12 of 13 people found the following review helpful:
5.0 out of 5 stars
"Where was the judge he had never seen? ", June 24, 2011
Franz Kafka, The Trial
David Stacton's "The Judges of the Secret Court" is one of the finest pieces of historical fiction I've read in a long time. Originally published in 1961 and newly resurrected by NYRB Classics, "Secret Court" takes a look at one of the most traumatic events in American history, the assassination of President Lincoln at the end of the Civil War with such attention to detail that I sometimes wondered whether this was a work of fiction or not.
The story opens in Edwin Booth's (the assassin's brother) Gramercy Park, New York City apartment in 1892, a year before his death.
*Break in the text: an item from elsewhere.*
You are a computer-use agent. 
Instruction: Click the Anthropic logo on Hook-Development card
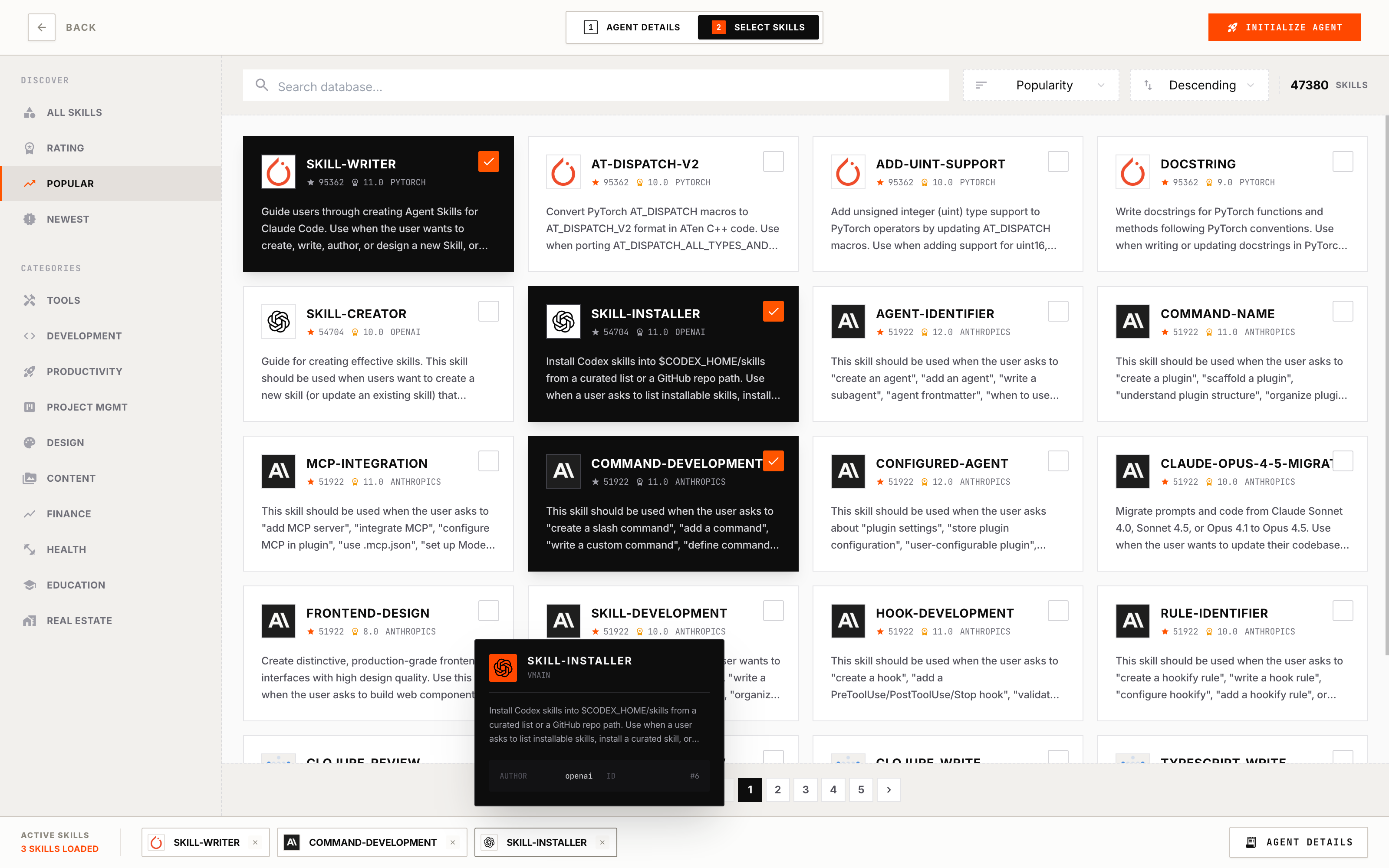(848, 621)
Recently retired from a stage career in which he was acclaimed as the great Shakespearean actor of his time, he is reading a manuscript sent to him by an aspiring playwright. It is a piece of fluff, "pish-tush" in Edwin's words. But he is struck by the title, "Judges of the Secret Court" and the title sends him on a sort of melancholy reverie, the sort where an old man's life may be said to flash before he eyes. And from there the heart of the story begins.
The reader is immediately taken back to April 14, 1865, the day Lincoln was shot. From there the story takes up very quickly through the assassination to Booth's flight and eventual death while being captured. The last third of the book takes the reader into the military tribunal where the trial of Booth's alleged co-conspirators. The book closes back in Edwin's Gramercy Park apartment.
There are a number of reasons why this book stands out for me as a great find. First, there is Stacton's attention to detail. Although a piece of fiction the picture Stacton paints of D.C. and the areas mentioned in John Wilkes Booth's flight from D.C. seem remarkably detailed and accurate. I am reading, as a companion piece to this book, Margaret Leech's Pulitzer Prize winning history of civil-war era DC
Reveille in Washington: 1860-1865 (New York Review Books Classics) and Stacton's fictional description of D.C. and its inhabitants tracks Leech's historical account in every critical way. Stacton's writing is vivid without being florid and I felt as if I could almost see the dust bowls or muddy streets, smell the stench of overflowing drainage canals or be wary of the unsavory types that wandered through the streets.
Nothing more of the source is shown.